Data shown
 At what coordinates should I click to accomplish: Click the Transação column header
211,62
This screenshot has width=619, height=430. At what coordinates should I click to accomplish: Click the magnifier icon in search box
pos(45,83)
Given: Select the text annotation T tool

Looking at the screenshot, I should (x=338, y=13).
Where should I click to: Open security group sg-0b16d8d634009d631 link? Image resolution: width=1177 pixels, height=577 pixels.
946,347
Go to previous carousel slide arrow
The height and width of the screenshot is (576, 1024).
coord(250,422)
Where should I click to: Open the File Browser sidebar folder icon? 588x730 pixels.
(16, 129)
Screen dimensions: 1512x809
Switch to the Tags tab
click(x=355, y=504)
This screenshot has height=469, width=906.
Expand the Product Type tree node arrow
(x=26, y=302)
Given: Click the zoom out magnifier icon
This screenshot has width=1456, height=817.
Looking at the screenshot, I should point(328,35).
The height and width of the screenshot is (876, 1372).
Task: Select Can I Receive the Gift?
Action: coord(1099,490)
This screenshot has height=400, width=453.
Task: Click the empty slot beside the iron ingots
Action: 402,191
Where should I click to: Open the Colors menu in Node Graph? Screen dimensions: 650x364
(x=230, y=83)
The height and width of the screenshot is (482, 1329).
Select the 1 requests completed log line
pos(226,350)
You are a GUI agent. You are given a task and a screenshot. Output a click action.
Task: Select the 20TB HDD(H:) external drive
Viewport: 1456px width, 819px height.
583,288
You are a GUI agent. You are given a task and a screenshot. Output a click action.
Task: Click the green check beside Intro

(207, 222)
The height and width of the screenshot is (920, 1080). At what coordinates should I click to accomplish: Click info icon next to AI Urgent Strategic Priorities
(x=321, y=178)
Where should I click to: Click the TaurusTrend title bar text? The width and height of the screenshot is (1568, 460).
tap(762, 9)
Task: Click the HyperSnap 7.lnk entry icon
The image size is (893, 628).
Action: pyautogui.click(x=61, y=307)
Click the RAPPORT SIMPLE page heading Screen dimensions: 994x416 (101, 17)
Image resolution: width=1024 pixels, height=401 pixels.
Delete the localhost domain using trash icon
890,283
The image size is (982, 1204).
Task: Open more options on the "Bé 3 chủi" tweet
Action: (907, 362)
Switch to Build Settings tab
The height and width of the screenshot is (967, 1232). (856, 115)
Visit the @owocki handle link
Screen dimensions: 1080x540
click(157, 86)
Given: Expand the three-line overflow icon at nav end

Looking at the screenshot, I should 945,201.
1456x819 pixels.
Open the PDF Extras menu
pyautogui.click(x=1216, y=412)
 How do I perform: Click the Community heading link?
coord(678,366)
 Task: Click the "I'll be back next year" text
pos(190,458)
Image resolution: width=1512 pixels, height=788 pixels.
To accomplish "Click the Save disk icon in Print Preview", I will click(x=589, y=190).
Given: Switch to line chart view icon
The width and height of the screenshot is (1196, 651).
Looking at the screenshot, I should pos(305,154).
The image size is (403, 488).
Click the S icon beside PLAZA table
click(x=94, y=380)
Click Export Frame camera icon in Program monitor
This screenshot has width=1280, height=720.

What to produce
Exact output of every entry is required.

Task answer
 At what coordinates should I click to accomplish: Click the Transação column header
211,62
This screenshot has width=619, height=430. At what coordinates should I click to accomplish: Click the magnifier icon in search box
pos(45,83)
Given: Select the text annotation T tool

Looking at the screenshot, I should (x=338, y=13).
Where should I click to: Open security group sg-0b16d8d634009d631 link? Image resolution: width=1177 pixels, height=577 pixels.
946,347
Go to previous carousel slide arrow
The height and width of the screenshot is (576, 1024).
coord(250,422)
Where should I click to: Open the File Browser sidebar folder icon? 588x730 pixels.
(16, 129)
Screen dimensions: 1512x809
Switch to the Tags tab
click(x=355, y=504)
This screenshot has height=469, width=906.
Expand the Product Type tree node arrow
(x=26, y=302)
Given: Click the zoom out magnifier icon
This screenshot has width=1456, height=817.
Looking at the screenshot, I should point(328,35).
The height and width of the screenshot is (876, 1372).
Task: Select Can I Receive the Gift?
Action: coord(1099,490)
This screenshot has height=400, width=453.
Task: Click the empty slot beside the iron ingots
Action: 402,191
Where should I click to: Open the Colors menu in Node Graph? Screen dimensions: 650x364
(x=230, y=83)
The height and width of the screenshot is (482, 1329).
Select the 1 requests completed log line
pos(226,350)
You are a GUI agent. You are given a task and a screenshot. Output a click action.
Task: Select the 20TB HDD(H:) external drive
Viewport: 1456px width, 819px height.
583,288
You are a GUI agent. You are given a task and a screenshot. Output a click action.
Task: Click the green check beside Intro

(207, 222)
The height and width of the screenshot is (920, 1080). At what coordinates should I click to accomplish: Click info icon next to AI Urgent Strategic Priorities
(x=321, y=178)
Where should I click to: Click the TaurusTrend title bar text? The width and height of the screenshot is (1568, 460).
tap(762, 9)
Task: Click the HyperSnap 7.lnk entry icon
The image size is (893, 628).
Action: pyautogui.click(x=61, y=307)
Click the RAPPORT SIMPLE page heading Screen dimensions: 994x416 (101, 17)
Image resolution: width=1024 pixels, height=401 pixels.
Delete the localhost domain using trash icon
890,283
The image size is (982, 1204).
Task: Open more options on the "Bé 3 chủi" tweet
Action: (907, 362)
Switch to Build Settings tab
The height and width of the screenshot is (967, 1232). (856, 115)
Visit the @owocki handle link
Screen dimensions: 1080x540
click(157, 86)
Given: Expand the three-line overflow icon at nav end

Looking at the screenshot, I should 945,201.
1456x819 pixels.
Open the PDF Extras menu
pyautogui.click(x=1216, y=412)
 How do I perform: Click the Community heading link?
coord(678,366)
 Task: Click the "I'll be back next year" text
pos(190,458)
Image resolution: width=1512 pixels, height=788 pixels.
To accomplish "Click the Save disk icon in Print Preview", I will click(x=589, y=190).
Given: Switch to line chart view icon
The width and height of the screenshot is (1196, 651).
Looking at the screenshot, I should pos(305,154).
The image size is (403, 488).
Click the S icon beside PLAZA table
click(x=94, y=380)
Click Export Frame camera icon in Program monitor
This screenshot has width=1280, height=720.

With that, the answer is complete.